After 25 years, a fatal shooting in East Flatbush may finally have been addressed.

Derrick Lloyd, 55, was sentenced to 23 years to life in prison for shooting a man in the face outside a New Year’s Eve party in East Flatbush in 1991, Brooklyn District Attorney Ken Thompson announced yesterday.

“Justice finally prevailed in this case and a man who committed a brutal murder will now pay for his actions,” District Attorney Thompson said. “I hope that the victim’s family, who waited so many years for some closure, will find solace in today’s sentence.”

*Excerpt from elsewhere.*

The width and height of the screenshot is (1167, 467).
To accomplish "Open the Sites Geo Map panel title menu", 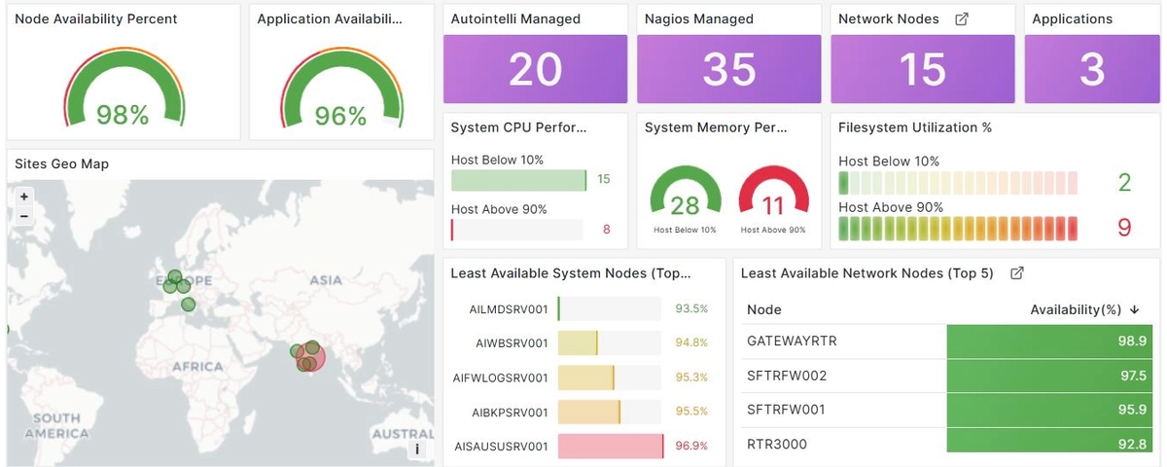I will [x=61, y=164].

Lloyd was arrested in 2007 in Alabama, where he lived under an assumed identity. He was found guilty for the 1991 shooting in 2011, but that conviction was overturned on appeal. He was sentenced yesterday in Brooklyn Supreme Court following his conviction on March 24, 2016 of second-degree murder after a new jury trial.

According to trial testimony, in the early morning hours of January 1, 1991, Lloyd left a house party at 5624 Farragut Road (part of the Glenwood Houses NYCHA development in East Flatbush), looking for an intoxicated man who had caused a disturbance at the party. Lloyd approached a group of people seated on a bench, the District Attorney’s office said, and demanded to know where the person he was looking for went. No one was able to answer him.

Lloyd then allegedly stated, “I want answers now.” William Smith, 22, replied with words to the effect of “We all want answers” and the two got into a fight. In the course of the altercation, Lloyd pulled out a gun and shot Smith in the face, killing him, according to testimony.

Lloyd was identified by a witness on the day of the incident, but could not be located. In August 2007, he entered a Department of Motor Vehicles location in Alabama, where he had been living under the assumed name Rashad Hamid. A clerk noticed that he was using fraudulent documents, and Lloyd — who had been the subject of an extensive search and was featured on the “America’s Most Wanted” TV program — was subsequently identified.

Lloyd stood trial in 2011, and was convicted and sentenced to 18 years to life in prison. An appellate court overturned the conviction in 2014 and ordered a new trial.

Three East Flatbush Gang Members Sentenced For Their Role in Police Impersonation Robberies

A member of the East Flatbush-based Predator Set street gang, Ringo Delcid, 27, was sentenced to 130 months of jail time in Brooklyn federal court for a series of police impersonation robberies committed in 2013, and for the use of a firearm in one of the robberies, the office of the U.S. Attorney, Eastern District of New York, announced Monday.

Two other members of Predator Set were sentenced for their roles in the crimes last month — Kasagama Steele, 30, received 130 months for involvement in both robberies, and Benjamin Hall, 21, was sentenced to 96 months imprisonment for participation in one.

All three defendants entered guilty pleas.

On January 16, 2013, Steele and Delcid robbed the home of a drug trafficker in Brooklyn. Posing as undercover police officers, the defendants gained access to the trafficker’s apartment, and ransacked it, after tying up the trafficker’s girlfriend and twelve-year-old son.

On July 10, 2013, Steele, Hall, Delcid, and others attempted to rob another drug trafficker by carrying out a traffic stop while posing as undercover police officers, complete with a rental car modified to look like a police car. The robbery was thwarted when real NYPD officers arrived at the scene and the defendants fled, the U.S. Attorney’s office said.

A federal hearing last month found that Steele and Hall also conspired to commit a September 27, 2014, armed robbery in which the victim was shot in the leg after he withdrew money from a check-cashing establishment in East Flatbush. The hearing established that Steele and Delcid had accumulated an “arsenal of weapons” in a storage unit in Brooklyn, including three firearms, hundreds of rounds of ammunition, and three homemade silencers, all of which was seized by law enforcement.

“By impersonating police officers, the defendants took advantage of their victims’ trust in law enforcement,” stated U.S. Attorney Robert Capers. “The defendants’ crimes were carefully planned, brazenly executed, and demonstrated a complete disregard for the safety for their victims and the community.”